**Task statement:**
An unaltered copy of every line below is the expected output.

**Data to process:**
○ ○ ○ ○ ○ ○ ○
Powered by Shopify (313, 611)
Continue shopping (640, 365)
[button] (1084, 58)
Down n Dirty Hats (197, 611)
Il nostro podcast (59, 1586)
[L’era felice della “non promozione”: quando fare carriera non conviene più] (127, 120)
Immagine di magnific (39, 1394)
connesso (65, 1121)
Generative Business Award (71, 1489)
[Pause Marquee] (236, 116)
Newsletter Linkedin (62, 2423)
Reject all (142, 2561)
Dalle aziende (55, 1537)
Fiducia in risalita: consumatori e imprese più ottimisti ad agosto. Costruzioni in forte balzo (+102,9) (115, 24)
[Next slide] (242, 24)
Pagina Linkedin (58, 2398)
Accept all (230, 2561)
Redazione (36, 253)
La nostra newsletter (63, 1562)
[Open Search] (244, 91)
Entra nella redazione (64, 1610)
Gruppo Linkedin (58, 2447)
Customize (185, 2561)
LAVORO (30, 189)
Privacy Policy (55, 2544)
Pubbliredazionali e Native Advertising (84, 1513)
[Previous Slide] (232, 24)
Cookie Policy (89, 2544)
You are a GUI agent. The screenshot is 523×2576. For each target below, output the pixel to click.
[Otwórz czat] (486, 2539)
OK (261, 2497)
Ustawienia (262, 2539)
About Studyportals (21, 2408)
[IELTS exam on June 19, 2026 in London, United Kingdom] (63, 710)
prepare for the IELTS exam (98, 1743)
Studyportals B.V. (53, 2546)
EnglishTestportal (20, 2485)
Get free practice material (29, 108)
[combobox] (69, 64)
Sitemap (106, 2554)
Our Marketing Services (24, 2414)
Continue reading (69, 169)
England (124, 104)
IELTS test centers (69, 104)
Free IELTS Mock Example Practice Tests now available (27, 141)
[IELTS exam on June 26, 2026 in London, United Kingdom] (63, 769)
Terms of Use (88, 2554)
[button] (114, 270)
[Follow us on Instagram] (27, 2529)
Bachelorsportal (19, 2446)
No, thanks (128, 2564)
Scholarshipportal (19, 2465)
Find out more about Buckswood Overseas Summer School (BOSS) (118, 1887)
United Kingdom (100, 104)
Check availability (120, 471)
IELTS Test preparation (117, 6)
○ ○ ○ ○ ○ ○ ○
**Task output:**
Powered by Shopify (313, 611)
Continue shopping (640, 365)
[button] (1084, 58)
Down n Dirty Hats (197, 611)
Il nostro podcast (59, 1586)
[L’era felice della “non promozione”: quando fare carriera non conviene più] (127, 120)
Immagine di magnific (39, 1394)
connesso (65, 1121)
Generative Business Award (71, 1489)
[Pause Marquee] (236, 116)
Newsletter Linkedin (62, 2423)
Reject all (142, 2561)
Dalle aziende (55, 1537)
Fiducia in risalita: consumatori e imprese più ottimisti ad agosto. Costruzioni in forte balzo (+102,9) (115, 24)
[Next slide] (242, 24)
Pagina Linkedin (58, 2398)
Accept all (230, 2561)
Redazione (36, 253)
La nostra newsletter (63, 1562)
[Open Search] (244, 91)
Entra nella redazione (64, 1610)
Gruppo Linkedin (58, 2447)
Customize (185, 2561)
LAVORO (30, 189)
Privacy Policy (55, 2544)
Pubbliredazionali e Native Advertising (84, 1513)
[Previous Slide] (232, 24)
Cookie Policy (89, 2544)
You are a GUI agent. The screenshot is 523×2576. For each target below, output the pixel to click.
[Otwórz czat] (486, 2539)
OK (261, 2497)
Ustawienia (262, 2539)
About Studyportals (21, 2408)
[IELTS exam on June 19, 2026 in London, United Kingdom] (63, 710)
prepare for the IELTS exam (98, 1743)
Studyportals B.V. (53, 2546)
EnglishTestportal (20, 2485)
Get free practice material (29, 108)
[combobox] (69, 64)
Sitemap (106, 2554)
Our Marketing Services (24, 2414)
Continue reading (69, 169)
England (124, 104)
IELTS test centers (69, 104)
Free IELTS Mock Example Practice Tests now available (27, 141)
[IELTS exam on June 26, 2026 in London, United Kingdom] (63, 769)
Terms of Use (88, 2554)
[button] (114, 270)
[Follow us on Instagram] (27, 2529)
Bachelorsportal (19, 2446)
No, thanks (128, 2564)
Scholarshipportal (19, 2465)
Find out more about Buckswood Overseas Summer School (BOSS) (118, 1887)
United Kingdom (100, 104)
Check availability (120, 471)
IELTS Test preparation (117, 6)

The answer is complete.